I’ve talked about this topic in the past but decided to write another post with some practical ideas. To recap, containerization software Docker is a program that provisions and executes OS-level virtual machines. It runs within a system and gives the user the access to independent developing and run-time environments. For individual applications, Docker provides a VM solution that is isolated from the host OS to package them up with their dependencies and “ship” together. It makes application deployment very easy with just a few command lines. Comparing with server-level configurations, Docker allows multiple applications run on the same server without them affecting each other, and potentially communicate through the loopback network, without having to expose ports to other servers. The resource management. Docker can be used to build cluster on a single server by running multiple containers. Scaling is also made easy with Docker by using docker-compose. Server start-up and shut-down are usually slower than docker container up and down. Docker provisioning is also much simpler than that for server, which makes docker perfect for the scaling type of work.

Containers for R

My trials with R containers in docker hub have been futile. The reason is that R doesn’t have many dependencies to begin with, especially with the Ubuntu base image. All you need is to install r-base and r-base-dev, although for other OS you might need a bit of work to install R. I mentioned last time that one way to instlal R packages is by using Rscript -e "install.packages('your_awesome_package_name')", but just like Python, a lot of the R packages are built with C and rely on certain libraries. It’s easy to install those, but sometimes hard to wrap your head around what’s really needed without spending some time on Google.

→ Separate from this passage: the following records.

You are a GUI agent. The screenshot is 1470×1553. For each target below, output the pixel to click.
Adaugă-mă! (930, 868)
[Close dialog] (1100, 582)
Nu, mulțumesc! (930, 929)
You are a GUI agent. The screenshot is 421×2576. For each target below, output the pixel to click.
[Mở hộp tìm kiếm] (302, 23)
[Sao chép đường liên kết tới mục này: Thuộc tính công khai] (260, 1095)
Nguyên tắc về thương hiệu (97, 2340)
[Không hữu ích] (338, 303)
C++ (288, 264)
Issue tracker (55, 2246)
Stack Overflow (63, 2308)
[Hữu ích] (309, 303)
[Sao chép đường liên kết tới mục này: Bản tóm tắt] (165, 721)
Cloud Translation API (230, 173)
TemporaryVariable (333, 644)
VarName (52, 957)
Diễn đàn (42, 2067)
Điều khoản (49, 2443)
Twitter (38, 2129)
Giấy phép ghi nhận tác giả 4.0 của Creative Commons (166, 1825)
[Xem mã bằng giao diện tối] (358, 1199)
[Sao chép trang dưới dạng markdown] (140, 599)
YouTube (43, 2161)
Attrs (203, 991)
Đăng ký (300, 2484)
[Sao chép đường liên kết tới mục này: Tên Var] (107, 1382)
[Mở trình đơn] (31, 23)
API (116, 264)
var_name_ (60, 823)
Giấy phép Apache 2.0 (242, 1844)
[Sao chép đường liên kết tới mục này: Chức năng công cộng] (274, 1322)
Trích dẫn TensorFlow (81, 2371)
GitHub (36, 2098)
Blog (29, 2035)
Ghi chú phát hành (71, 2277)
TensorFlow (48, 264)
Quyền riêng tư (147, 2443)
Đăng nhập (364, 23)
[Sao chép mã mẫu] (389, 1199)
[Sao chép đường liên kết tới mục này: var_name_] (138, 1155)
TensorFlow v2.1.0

An alternative and probably better way is to install these packages by apt-get. Some the common R packages all follow the same naming convention as r-cran-xxx. For example, r-cran-ggplot2, r-cran-rpostgresql. The reason why this is better is because the maintainers of these apt packages also specify dependencies, so that you don’t need to know that RPostgreSQL relies on libpq-devapt-get would install that for you.

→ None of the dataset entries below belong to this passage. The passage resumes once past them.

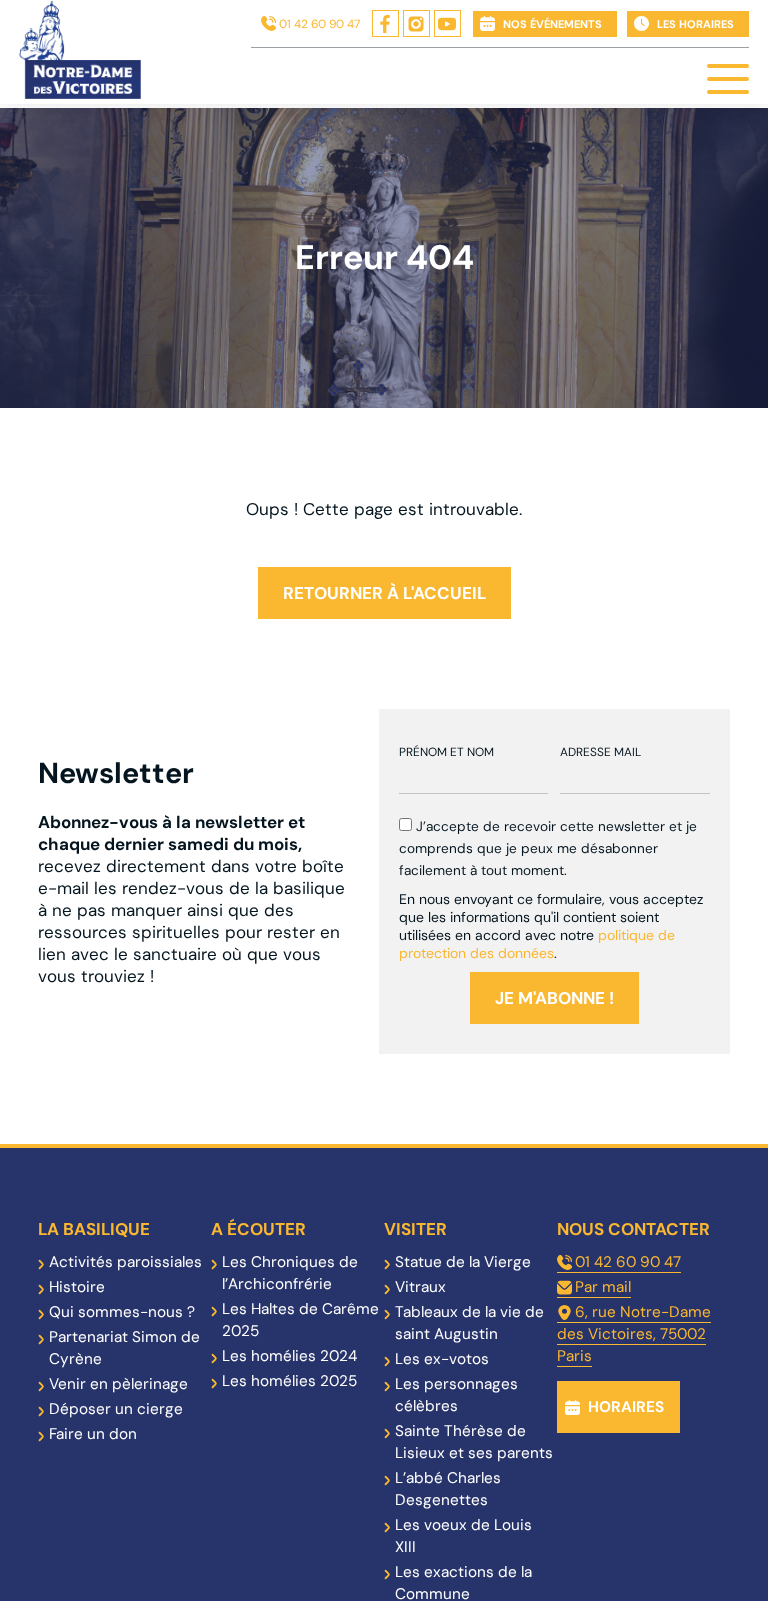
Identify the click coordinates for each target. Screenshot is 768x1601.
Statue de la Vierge (463, 1262)
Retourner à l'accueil (384, 593)
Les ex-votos (442, 1359)
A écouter (258, 1229)
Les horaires (695, 24)
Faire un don (93, 1434)
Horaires (626, 1407)
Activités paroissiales (125, 1262)
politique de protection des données (537, 944)
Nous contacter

Of course there are still a few exceptions. For example, the very awesome data.table package is not in apt as of now, so you’d need a bit of work to install that separately. What you could do, as I suggested last time, is to mimic what python does for dependencies. You can create a file called requirements.txt and it goes

data.table

and then you can have another R script called install.R with your favorite repo mirror server

pkgs = read.csv('requirements.txt', header=FALSE, stringsAsFactors=FALSE)$V1
install.packages(pkgs, repos='http://cloud.r-project.org/')

and finally your Dockerfile can go like

from ubuntu:16.04

run apt-get update \
  && apt-get install -yqq --fix-missing \
  && apt-get upgrade -yqq \
  && apt-get install -yqq bsd-mailx \
  && apt-get install -yqq r-base r-base-dev \
  && apt-get install -yqq r-cran-rpostgresql r-cran-magrittr r-cran-gridextra \
  && apt-get autoremove

add requirements.txt /tmp/requirements.txt
add install.R /tmp/install.R
run cd /tmp && Rscript install.R

# some other stuff

Of course you can just throw the R package installation step in the Dockerfile, but I feel this way is clearer, and you can squash all installation into one step, which reduces unnessary layers when building the image.

Until nex time.